Christophe escrutó a Johanna, sorprendido por semejante afirmación. Pero no dijo nada.

—Hablando de juguetes —intervino Werner—. Me gustaría echarle un vistazo a la imagen, pero solo si crees que es apropiado para un viejo arqueólogo en decadencia…

—Aquí, los vejestorios de cuarenta y ocho años están sometidos a la misma disciplina que los críos —contestó ella riendo—. ¡Primero comer y luego divertirse!

Era más de medianoche. La escultura de María Magdalena ocupaba el centro de la mesa, al lado de una botella de aguardiente de Borgoña. Inclinados sobre la imagen, los colegas exponían sus hipótesis.
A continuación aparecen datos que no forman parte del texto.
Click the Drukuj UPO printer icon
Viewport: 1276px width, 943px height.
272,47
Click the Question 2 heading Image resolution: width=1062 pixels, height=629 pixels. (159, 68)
—La abadía fue pasto de las llamas seis veces a lo largo de la historia —recordó Christophe—. En todo caso, tenemos noticia de seis incendios, desde el que devastó el primer monasterio establecido en el valle en el siglo IX, hasta el de 1819, que destruyó las torres. Entonces, ¿por qué las señales de carbonización que constatamos en este busto tienen que proceder del siniestro del siglo X? ¿Por qué no pueden ser la huella de las llamas de la catástrofe de 1120, que causó más de mil muertos, o de la del siglo XII, que asoló la cripta?

—Si por lo menos supiéramos en qué lugar del edificio se encontraba esta imagen —dijo Werner— y para qué servía, podríamos adivinar la fecha del incendio que la dañó y tener datos más precisos sobre la época en la que fue esculpida.

—De todas formas, tenemos algunas indicaciones —intervino Johanna—. Este capitel es carolingio, o sea, prerrománico. Procede forzosamente de la primera iglesia construida en la colina en el siglo IX, que ya no existe en el XII, sustituida por el edifício románico. En eso estamos de acuerdo.

Asintieron.

—Pero el capitel no es más que un soporte, un material para el artista —se aventuró a decir Audrey—. Es como el lienzo de un cuadro… El lienzo puede datar de una época, y la pintura que está sobre él, de otra.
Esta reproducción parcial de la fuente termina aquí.